Un contrôle de plus en plus rigoureux du marché
Tout commence par le communiqué sorti par le Conseil National de Sécurité (CNS) en août 2019 sur la spéculation observée au niveau des Bureaux de change des devises. Les membres du conseil s’inscrivaient en faux contre cette fraude qui mettait en lumière la dépréciation de la monnaie nationale et qui constituait de ce fait une entrave au développement économique et social du pays. Ainsi il a été recommandé particulièrement aux ministères en charge des finances, du commerce, de la sécurité publique, de la justice et à la BRB d’identifier le réseau de ces gens pour leur infliger des sanctions conformément à la loi.
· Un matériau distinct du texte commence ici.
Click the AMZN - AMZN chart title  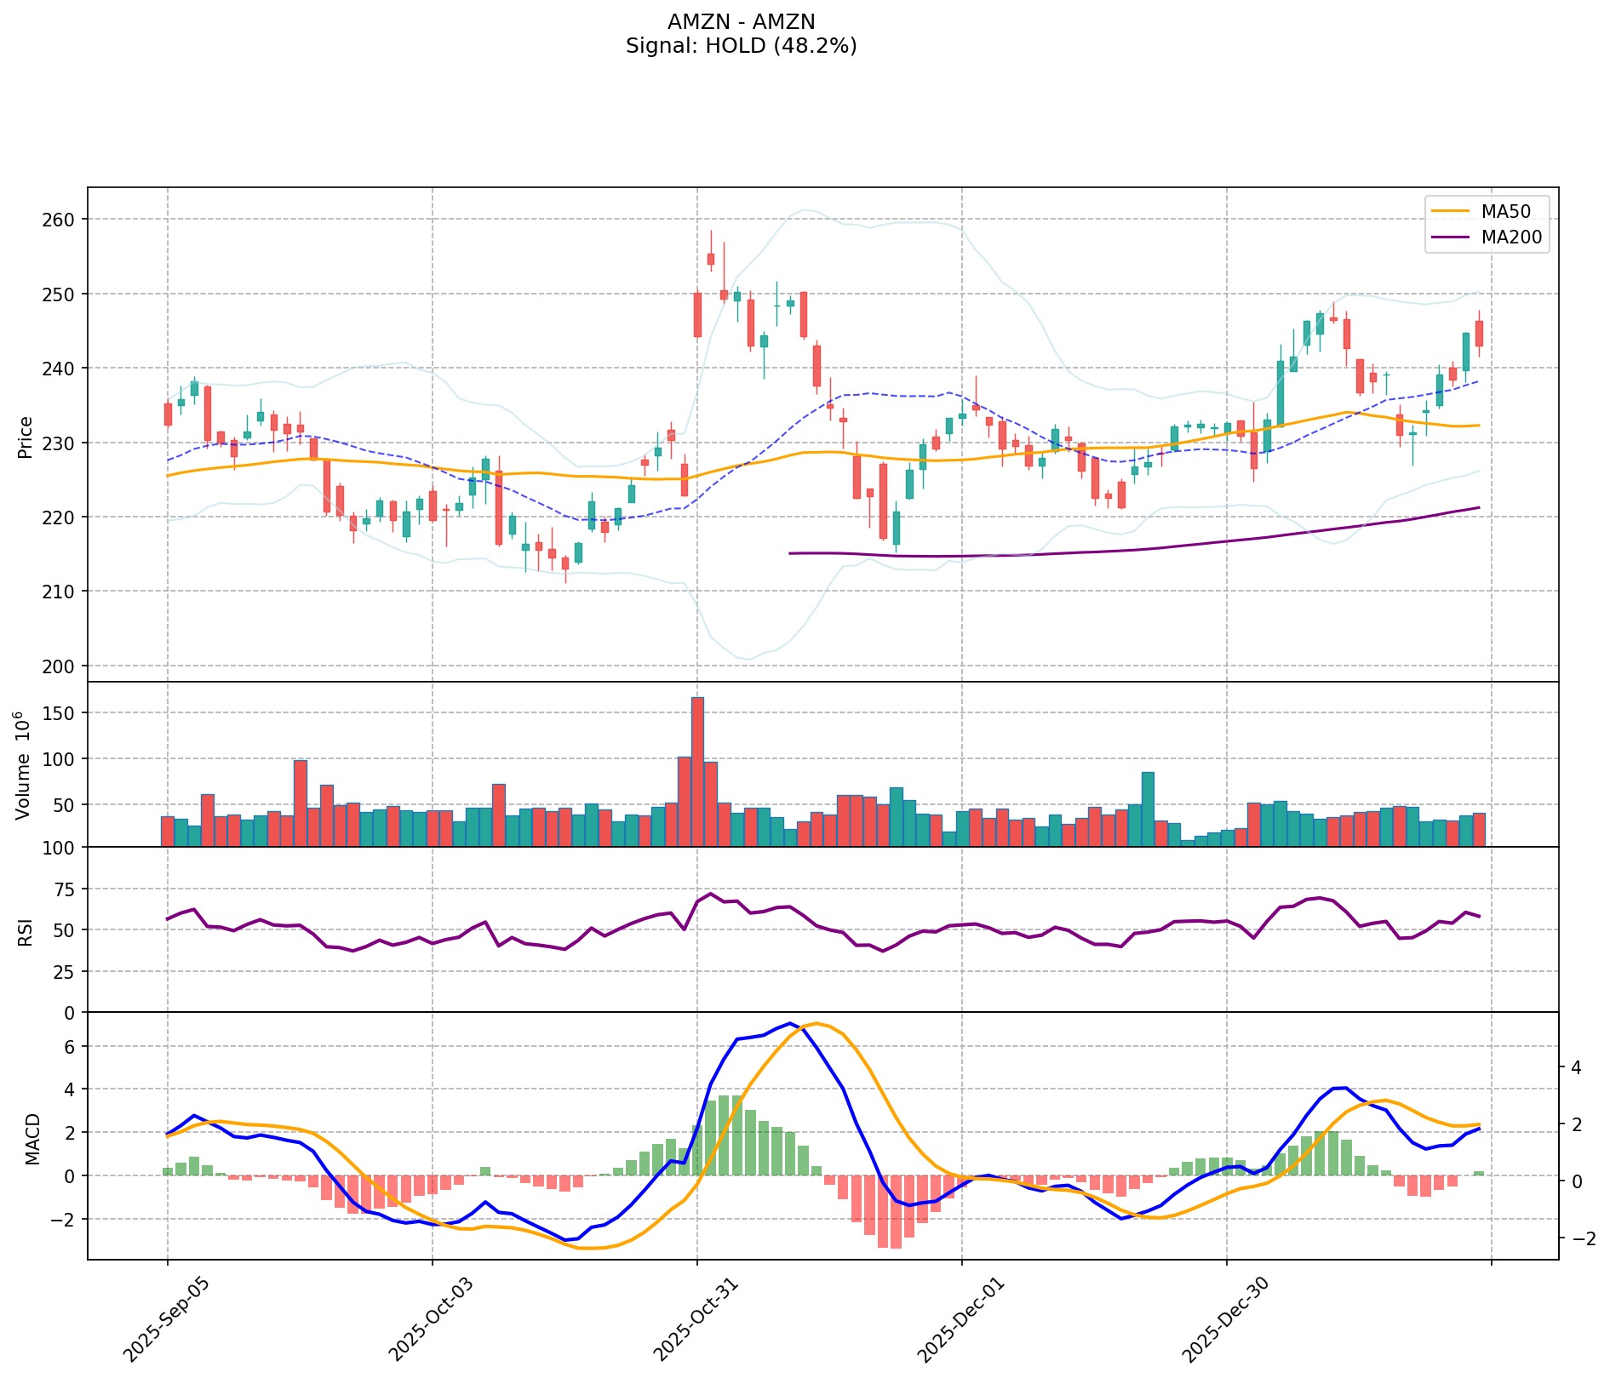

En conséquence, la BRB a édicté une nouvelle réglementation des changes en date du 17 septembre 2019. Celle-ci obligeait les changeurs de fixer les taux de change journaliers dont la marge bénéficiaire ne dépasse pas 15%, de délivrer des bordereaux après chaque opération, d’acquérir un logiciel de gestion des bureaux de change. Malgré ces décisions, des manquements ont été relevés en rapport à la mise en œuvre de cette réglementation. Ce sont notamment, la fixation des taux qui ne se réfèrent pas aux taux officiels, une mauvaise exploitation du logiciel (BUREX) qui gère les opérations de change et le marché libre (appelé également marché parallèle ou marché noir car il est caché donc dans l’ombre, dans le noir) des devises qui persiste.
Les réserves de devises en chute libre
La chute des produits d’exportation (café, thé et les minerais principalement) ainsi que le manque des devises engendré par le gel des financements de la part des bailleurs de fonds semblent être le nœud du problème. Les réserves de change étaient très faibles et ont restreint considérablement les importations en juillet dernier. Par conséquent, un dollar américain se vendait à 3 150 FBu alors qu’il s’échangeait contre 2 800 FBu en avril 2019. A la même période, un Euro qui s’échangeait contre 3 160 FBu se négocie actuellement à 3 550 FBu. Une situation qui s’explique en partie par l’épuisement imminent des réserves de devises à la Banque centrale.
D’après le rapport de la BRB sur la politique monétaire du 1er trimestre 2019, les réserves officielles se sont repliées de 20,1% par rapport au trimestre précédent s’établissant à 56,13 millions contre 70,25 millions USD (jusqu’au 31 décembre 2018). En glissement annuel, elles ont baissé de 22,2% et couvraient 0,7 contre 1,0 mois d’importations de biens et services au même trimestre de 2018. Cependant, le niveau plancher est fixé à 4,5 mois dans les critères de convergence de la Communauté Est Africaine (CEA). C’est-à-dire que le pays doit avoir des réserves de devises pour importer les biens et les services pendant au moins 4 mois. Ce qui n’est malheureusement pas le cas pour le Burundi. En 2013, la BRB a réussi à maintenir le niveau des réserves à 3,8 mois d’importations.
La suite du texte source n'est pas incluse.